MINT-1T-PDF-CC-2023-06
DatasetFreeDataset by mlfoundations. 5,39,406 downloads.
Capabilities6 decomposed
large-scale multimodal document-image-text dataset curation and indexing
Medium confidenceProvides a curated dataset of 1 trillion tokens spanning 539,406 PDF documents with aligned image-to-text pairs extracted from Common Crawl 2023-06 snapshot. The dataset uses a hierarchical indexing structure that maps document boundaries, page-level image coordinates, and corresponding OCR/text extractions, enabling efficient retrieval of multimodal training samples at scale without requiring full dataset materialization in memory.
Combines 1 trillion tokens of document text with aligned page-level images from a single Common Crawl snapshot, providing temporally-consistent multimodal pairs at unprecedented scale — most competing datasets either use synthetic image-text pairs or lack document-level coherence across modalities
Larger and more document-focused than LAION-5B (which emphasizes web images) and more naturally-paired than synthetic datasets like Synthetic Docvqa, with real-world OCR challenges that improve model robustness
streaming dataset access with lazy loading and batching
Medium confidenceImplements HuggingFace Datasets streaming protocol that enables on-demand loading of document samples without downloading the full 1T token dataset upfront. The architecture uses memory-mapped file access and configurable batch sampling strategies, allowing training loops to fetch and cache only the samples needed for each epoch while maintaining deterministic shuffling across distributed workers.
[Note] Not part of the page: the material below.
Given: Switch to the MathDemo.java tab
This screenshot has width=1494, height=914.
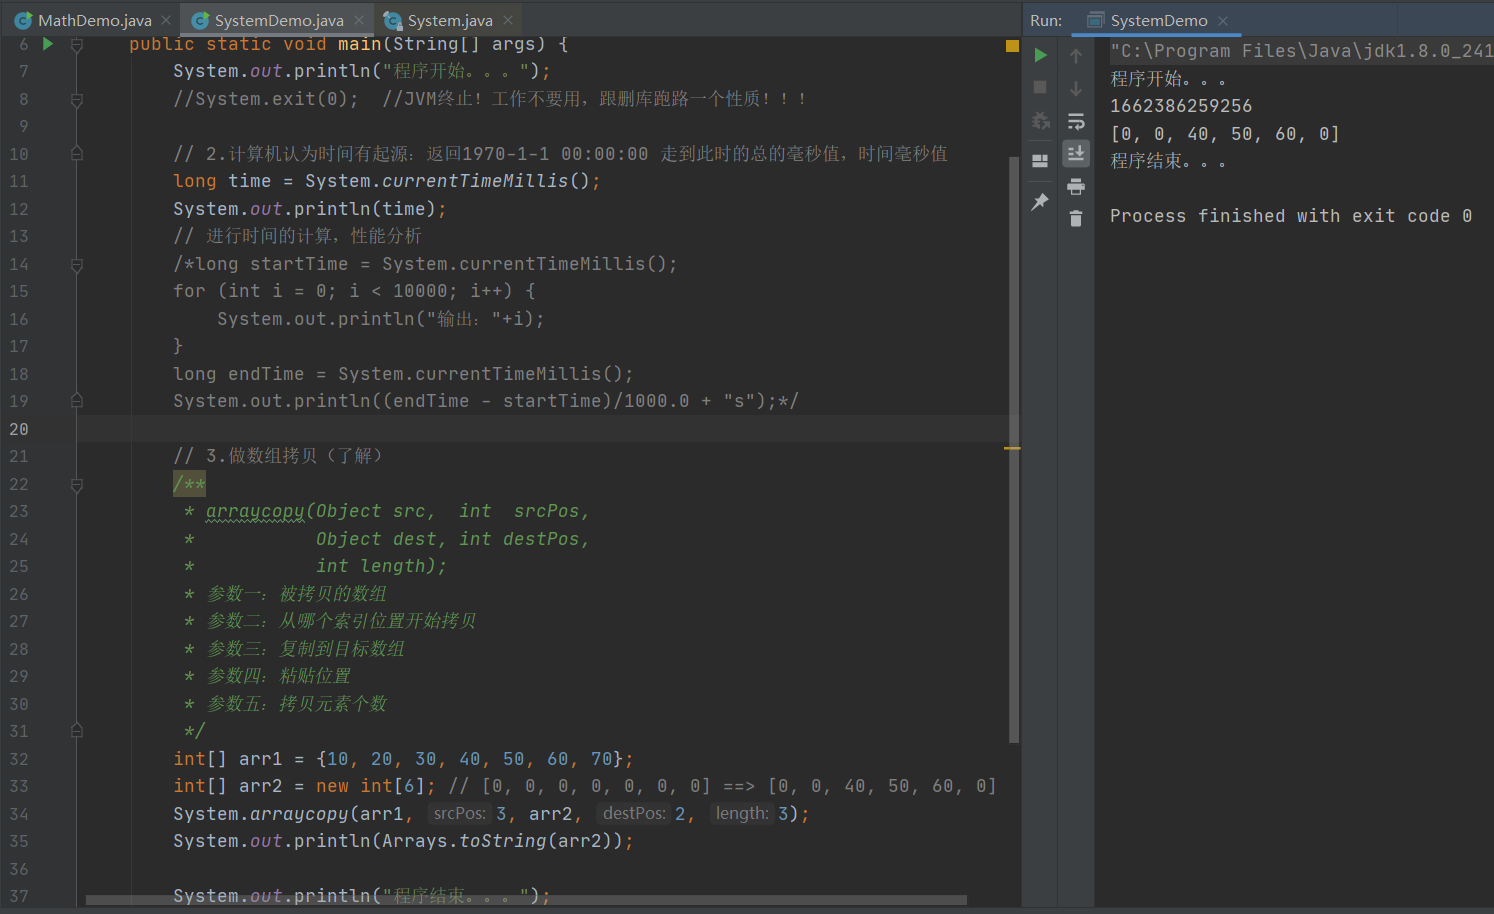Looking at the screenshot, I should pos(94,20).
Uses HuggingFace's streaming protocol with deterministic shuffling and worker-aware sharding, enabling true distributed training without pre-downloading — avoids the storage bottleneck that limits competitors like LAION-5B when used in multi-node setups
More practical for large-scale training than downloading full datasets upfront, and more deterministic than ad-hoc web scraping approaches that lack reproducibility
document-level metadata and provenance tracking
Medium confidenceMaintains structured metadata for each document including source URL, Common Crawl snapshot date (2023-06), document hash, page count, and extraction quality scores. This metadata is queryable and filterable within the dataset, allowing users to select subsets based on source domain, quality thresholds, or temporal characteristics without scanning the full corpus.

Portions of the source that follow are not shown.